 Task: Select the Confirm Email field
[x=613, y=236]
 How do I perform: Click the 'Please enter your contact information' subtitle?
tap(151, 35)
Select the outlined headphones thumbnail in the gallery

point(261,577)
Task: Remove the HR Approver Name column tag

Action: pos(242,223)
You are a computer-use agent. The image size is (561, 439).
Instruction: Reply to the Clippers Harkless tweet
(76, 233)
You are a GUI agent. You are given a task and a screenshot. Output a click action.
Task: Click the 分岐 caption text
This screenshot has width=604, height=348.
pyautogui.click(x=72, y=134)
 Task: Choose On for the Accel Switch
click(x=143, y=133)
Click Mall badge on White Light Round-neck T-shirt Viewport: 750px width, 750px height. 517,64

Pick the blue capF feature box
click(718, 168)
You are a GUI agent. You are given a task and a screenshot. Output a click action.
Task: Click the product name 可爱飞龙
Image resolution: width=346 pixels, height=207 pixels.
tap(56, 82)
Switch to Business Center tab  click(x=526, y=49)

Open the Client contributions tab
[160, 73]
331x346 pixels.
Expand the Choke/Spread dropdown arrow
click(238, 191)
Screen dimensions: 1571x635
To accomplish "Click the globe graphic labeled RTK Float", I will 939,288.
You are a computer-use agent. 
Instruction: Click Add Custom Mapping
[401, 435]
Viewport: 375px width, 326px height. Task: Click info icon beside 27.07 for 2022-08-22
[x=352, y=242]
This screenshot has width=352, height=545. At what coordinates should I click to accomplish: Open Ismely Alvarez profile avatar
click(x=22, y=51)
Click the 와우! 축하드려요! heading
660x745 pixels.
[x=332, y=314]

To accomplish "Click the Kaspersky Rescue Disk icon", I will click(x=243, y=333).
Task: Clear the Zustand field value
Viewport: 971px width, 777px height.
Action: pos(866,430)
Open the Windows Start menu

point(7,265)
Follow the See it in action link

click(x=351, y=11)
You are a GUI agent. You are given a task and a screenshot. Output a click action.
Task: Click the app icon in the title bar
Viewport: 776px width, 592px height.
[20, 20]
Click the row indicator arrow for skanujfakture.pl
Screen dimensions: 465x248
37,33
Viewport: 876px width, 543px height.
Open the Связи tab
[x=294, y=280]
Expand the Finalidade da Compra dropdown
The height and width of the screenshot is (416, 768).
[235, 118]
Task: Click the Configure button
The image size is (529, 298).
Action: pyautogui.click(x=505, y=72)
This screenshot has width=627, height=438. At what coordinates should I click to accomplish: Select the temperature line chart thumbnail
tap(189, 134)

◆ ◆ ◆ ◆ ◆ ◆ ◆

*WORK INSTRUCTIONS*
Write down again, exactly as given, only the lines above that fall from the line with "Select the outlined" to the line with "331x346 pixels.", inclusive.

*RESULT FOR THIS EXERCISE*
Select the outlined headphones thumbnail in the gallery

point(261,577)
Task: Remove the HR Approver Name column tag

Action: pos(242,223)
You are a computer-use agent. The image size is (561, 439).
Instruction: Reply to the Clippers Harkless tweet
(76, 233)
You are a GUI agent. You are given a task and a screenshot. Output a click action.
Task: Click the 分岐 caption text
This screenshot has width=604, height=348.
pyautogui.click(x=72, y=134)
 Task: Choose On for the Accel Switch
click(x=143, y=133)
Click Mall badge on White Light Round-neck T-shirt Viewport: 750px width, 750px height. 517,64

Pick the blue capF feature box
click(718, 168)
You are a GUI agent. You are given a task and a screenshot. Output a click action.
Task: Click the product name 可爱飞龙
Image resolution: width=346 pixels, height=207 pixels.
tap(56, 82)
Switch to Business Center tab  click(x=526, y=49)

Open the Client contributions tab
[160, 73]
331x346 pixels.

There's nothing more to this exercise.